Monday, February 25, 2008

Sometimes,

quite often really, the words of others say what you'd say yourself, if only you found the words.

This poem is by the Finnish-Swedish poet Edith Södergran. The translation is mine, and unfortunately from the Finnish translation only - because I'm too bone-idle to look up the Swedish original.

LIFE

I, a prisoner to myself, say thus:
life is not spring, dressed in light-green velvet,
nor a caress seldom received,
life is not a decision to go
nor two white hands to hold you back.
Life is a tight ring which imprisons us,
an invisible circle we never cross,
life is a close happiness which passes us by,
the thousands of steps we are unable to take.

Life is to despise oneself
and to lay immobile at the bottom of a well
and to know that above, the sun is shining
and golden birds fly through the air
and the days shoot past swift as arrows.
Life is to wave a short goodbye
and to go home and sleep...
Life is to be a stranger to oneself
and a new land for everyone else who comes.
Life is to neglect one's happiness
and to reject the only moment,
life is to believe oneself weak and not to dare.

4 comments:

trousers said...

That, at certain times, is too close to home. How close your translation is to the original I don't know, but it speaks to me.

Hope you and Dogot are ok x

Anna MR said...

Hei housut - yes, it is a bit (close to home), isn't it. As I was translating it I thought it may actually be a bit obvious, really, as a poem, precisely because it is so close to home. Something being obvious or cliché has never stopped me from liking it though (as long as it's not crap), and I've liked this poem way longer than I knew to spot it as either obvious or cliché, and so cannot come to it objectively. I don't know whether to be glad exactly that it speaks to you, though, as the emotions it deals with are quite desolate - but, well, I sort of am glad if it resonates, not because I'd enjoy the idea of you finding yourself a prisoner lying at the bottom of the well in a general state of deep depression, but because it feels nice to share words that describe a human condition (even when they aren't one's own).

Or something. Oh dear, I was not quite as eloquent there as I had hoped. Yes, thank you, the beautiful Ms Dogot and myself are okay (do have a look at the lovely new shots of her, currently playing e.g. in my flickr slideshow on my right-hand margin), and I hope you are too. (And my translation may lack in literary/poetic merit, and inaccuracies creep in the more languages are traversed, as it were - but as a translation from a translation, it is accurate in content anyway. Employ me, employ me, someone, anyone, as a translator.)

x

montag said...

Not only did you translate the words, but - to our dismay - you seem to have correctly brought across the pain from soul to soul.

I shall check in on you more often.

Winter shall be soon over and with the onset of the warm and sunny days of... whatever that other season is, life will burst from its prison.

Anna MR said...

Oh, sweet Montag, it is truly delightful to see you - although checking in on me more often may be a frustrating thing as I seem to have enormous breaks these days, off and on, interspersed by sudden bursts of posts. However, please feel assured of the welcome you have here, whether I am posting or breaking.

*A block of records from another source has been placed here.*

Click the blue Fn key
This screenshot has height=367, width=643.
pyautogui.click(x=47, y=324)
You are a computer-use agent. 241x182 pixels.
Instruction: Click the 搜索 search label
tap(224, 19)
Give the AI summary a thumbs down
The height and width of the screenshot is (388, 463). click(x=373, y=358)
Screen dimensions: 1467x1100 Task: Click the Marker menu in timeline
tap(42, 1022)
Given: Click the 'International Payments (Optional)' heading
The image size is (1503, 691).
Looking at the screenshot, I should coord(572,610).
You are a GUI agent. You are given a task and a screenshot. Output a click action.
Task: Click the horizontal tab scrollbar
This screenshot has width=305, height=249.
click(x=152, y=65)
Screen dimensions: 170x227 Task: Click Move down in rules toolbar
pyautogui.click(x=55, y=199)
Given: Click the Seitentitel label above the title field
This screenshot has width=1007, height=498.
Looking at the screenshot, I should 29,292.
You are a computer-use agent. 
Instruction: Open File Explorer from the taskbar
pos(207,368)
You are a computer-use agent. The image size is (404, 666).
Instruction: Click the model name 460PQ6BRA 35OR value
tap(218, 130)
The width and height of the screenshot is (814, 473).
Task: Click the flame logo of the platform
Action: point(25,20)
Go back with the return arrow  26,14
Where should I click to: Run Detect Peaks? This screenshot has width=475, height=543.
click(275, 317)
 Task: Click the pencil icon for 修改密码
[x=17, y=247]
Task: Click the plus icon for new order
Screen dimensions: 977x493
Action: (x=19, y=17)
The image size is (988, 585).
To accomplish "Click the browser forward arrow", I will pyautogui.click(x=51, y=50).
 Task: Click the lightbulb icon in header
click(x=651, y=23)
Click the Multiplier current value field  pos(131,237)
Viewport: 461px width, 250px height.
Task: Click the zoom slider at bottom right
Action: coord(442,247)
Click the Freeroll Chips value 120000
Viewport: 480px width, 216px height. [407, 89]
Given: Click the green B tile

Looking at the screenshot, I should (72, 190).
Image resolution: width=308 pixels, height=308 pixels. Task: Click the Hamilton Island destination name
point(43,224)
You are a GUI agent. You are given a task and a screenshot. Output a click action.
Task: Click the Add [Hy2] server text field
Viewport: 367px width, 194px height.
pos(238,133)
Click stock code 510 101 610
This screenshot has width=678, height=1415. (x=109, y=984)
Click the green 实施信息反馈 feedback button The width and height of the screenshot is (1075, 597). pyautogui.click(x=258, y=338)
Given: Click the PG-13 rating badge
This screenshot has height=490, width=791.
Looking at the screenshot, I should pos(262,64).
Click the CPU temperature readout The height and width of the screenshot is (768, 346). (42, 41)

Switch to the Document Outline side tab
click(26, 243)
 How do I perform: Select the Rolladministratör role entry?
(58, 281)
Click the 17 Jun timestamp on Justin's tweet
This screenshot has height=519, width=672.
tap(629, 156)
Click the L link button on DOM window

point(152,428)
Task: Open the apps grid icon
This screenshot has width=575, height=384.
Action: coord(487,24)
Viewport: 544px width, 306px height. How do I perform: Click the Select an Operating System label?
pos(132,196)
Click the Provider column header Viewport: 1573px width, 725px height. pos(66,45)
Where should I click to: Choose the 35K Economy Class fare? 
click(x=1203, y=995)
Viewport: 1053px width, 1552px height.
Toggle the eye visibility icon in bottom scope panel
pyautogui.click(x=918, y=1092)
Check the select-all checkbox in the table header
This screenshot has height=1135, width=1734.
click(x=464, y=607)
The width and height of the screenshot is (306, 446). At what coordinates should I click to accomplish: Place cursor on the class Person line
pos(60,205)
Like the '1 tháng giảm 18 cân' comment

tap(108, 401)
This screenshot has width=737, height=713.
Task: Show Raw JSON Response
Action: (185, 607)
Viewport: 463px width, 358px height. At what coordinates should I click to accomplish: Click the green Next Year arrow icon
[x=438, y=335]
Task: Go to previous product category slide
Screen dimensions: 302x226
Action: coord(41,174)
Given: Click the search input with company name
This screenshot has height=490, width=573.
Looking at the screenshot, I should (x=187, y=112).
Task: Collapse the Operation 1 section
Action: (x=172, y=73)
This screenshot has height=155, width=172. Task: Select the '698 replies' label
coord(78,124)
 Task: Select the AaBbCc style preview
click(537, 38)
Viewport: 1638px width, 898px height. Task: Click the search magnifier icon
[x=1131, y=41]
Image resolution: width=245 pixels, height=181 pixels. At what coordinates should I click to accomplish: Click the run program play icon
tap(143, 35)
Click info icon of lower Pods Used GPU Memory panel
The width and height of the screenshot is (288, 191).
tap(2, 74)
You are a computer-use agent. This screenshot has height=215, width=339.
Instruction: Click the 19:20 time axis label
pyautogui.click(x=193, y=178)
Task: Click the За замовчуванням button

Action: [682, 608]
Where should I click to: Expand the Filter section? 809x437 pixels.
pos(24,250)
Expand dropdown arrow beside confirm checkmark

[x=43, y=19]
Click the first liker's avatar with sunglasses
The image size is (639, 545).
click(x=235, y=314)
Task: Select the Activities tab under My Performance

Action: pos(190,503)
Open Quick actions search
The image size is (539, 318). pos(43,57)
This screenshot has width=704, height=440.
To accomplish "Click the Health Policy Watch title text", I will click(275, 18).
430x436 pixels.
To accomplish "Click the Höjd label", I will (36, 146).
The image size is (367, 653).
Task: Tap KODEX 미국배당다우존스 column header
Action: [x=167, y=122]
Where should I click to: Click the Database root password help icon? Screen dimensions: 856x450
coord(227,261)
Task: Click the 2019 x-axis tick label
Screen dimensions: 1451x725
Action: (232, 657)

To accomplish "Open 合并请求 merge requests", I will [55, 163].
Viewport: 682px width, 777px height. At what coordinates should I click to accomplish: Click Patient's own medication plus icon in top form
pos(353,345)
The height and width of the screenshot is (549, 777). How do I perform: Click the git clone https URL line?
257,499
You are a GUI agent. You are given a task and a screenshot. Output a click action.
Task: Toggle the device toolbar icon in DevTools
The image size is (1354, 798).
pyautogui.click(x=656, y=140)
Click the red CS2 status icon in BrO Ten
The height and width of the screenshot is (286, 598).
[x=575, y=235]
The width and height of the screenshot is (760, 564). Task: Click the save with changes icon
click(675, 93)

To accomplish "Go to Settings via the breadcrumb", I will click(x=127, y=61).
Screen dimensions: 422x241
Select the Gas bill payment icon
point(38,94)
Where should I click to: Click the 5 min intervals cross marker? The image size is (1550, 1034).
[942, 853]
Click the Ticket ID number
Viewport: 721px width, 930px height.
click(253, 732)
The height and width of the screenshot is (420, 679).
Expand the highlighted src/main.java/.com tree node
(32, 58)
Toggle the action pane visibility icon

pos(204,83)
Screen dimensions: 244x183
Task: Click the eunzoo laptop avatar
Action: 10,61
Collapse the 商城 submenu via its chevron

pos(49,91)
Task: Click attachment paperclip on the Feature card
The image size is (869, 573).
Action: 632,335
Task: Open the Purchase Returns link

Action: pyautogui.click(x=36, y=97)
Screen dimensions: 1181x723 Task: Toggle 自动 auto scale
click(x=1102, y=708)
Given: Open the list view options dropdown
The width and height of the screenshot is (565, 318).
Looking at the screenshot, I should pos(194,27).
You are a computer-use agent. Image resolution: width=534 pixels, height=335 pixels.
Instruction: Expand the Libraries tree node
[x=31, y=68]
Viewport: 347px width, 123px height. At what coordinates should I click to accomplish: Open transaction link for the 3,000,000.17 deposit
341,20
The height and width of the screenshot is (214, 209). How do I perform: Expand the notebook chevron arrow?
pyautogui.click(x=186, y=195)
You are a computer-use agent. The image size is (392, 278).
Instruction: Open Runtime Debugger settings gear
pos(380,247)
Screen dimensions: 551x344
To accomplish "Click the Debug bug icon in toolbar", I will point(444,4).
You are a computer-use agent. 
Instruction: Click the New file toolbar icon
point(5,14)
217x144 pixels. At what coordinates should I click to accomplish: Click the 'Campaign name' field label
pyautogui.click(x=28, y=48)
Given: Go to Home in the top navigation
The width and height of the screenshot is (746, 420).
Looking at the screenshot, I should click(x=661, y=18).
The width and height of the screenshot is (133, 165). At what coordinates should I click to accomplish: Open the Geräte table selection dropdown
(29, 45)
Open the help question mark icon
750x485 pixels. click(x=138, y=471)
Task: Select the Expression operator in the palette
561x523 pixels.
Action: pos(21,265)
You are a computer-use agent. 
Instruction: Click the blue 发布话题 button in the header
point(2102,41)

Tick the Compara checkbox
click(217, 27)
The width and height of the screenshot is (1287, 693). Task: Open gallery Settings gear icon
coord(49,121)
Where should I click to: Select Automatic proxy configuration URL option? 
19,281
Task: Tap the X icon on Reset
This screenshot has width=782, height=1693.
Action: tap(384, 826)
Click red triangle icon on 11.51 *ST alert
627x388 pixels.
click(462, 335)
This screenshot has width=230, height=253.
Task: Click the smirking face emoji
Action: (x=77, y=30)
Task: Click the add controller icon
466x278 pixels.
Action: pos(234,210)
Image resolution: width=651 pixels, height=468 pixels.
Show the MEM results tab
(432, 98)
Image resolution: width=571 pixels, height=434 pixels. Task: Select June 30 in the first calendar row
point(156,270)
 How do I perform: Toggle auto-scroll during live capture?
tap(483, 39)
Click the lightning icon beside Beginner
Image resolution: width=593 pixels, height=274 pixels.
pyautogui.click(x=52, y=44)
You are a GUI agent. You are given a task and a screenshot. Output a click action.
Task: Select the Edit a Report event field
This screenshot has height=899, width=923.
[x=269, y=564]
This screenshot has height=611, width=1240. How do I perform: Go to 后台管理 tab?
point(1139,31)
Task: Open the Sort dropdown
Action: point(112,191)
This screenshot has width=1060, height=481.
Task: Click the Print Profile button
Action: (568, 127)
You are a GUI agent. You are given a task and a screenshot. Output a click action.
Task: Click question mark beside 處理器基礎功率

Yes, the reappearance of the sun is a fine thing and will only get finer now for a while yet. We've had the darkest and wettest (means no snow, okay) winter in recorded history. It has been dismal, Montag, and not terribly conducive to high spirits. I am, however, very talented at moping miserably, off and on, whatever the weather.

As for bringing the pain across - I suppose pain is a thing we all share rather than something to shy away from. It hurts, though, from time to time, does it not?

Hope you are well, Montag. As I said, lovely to see you.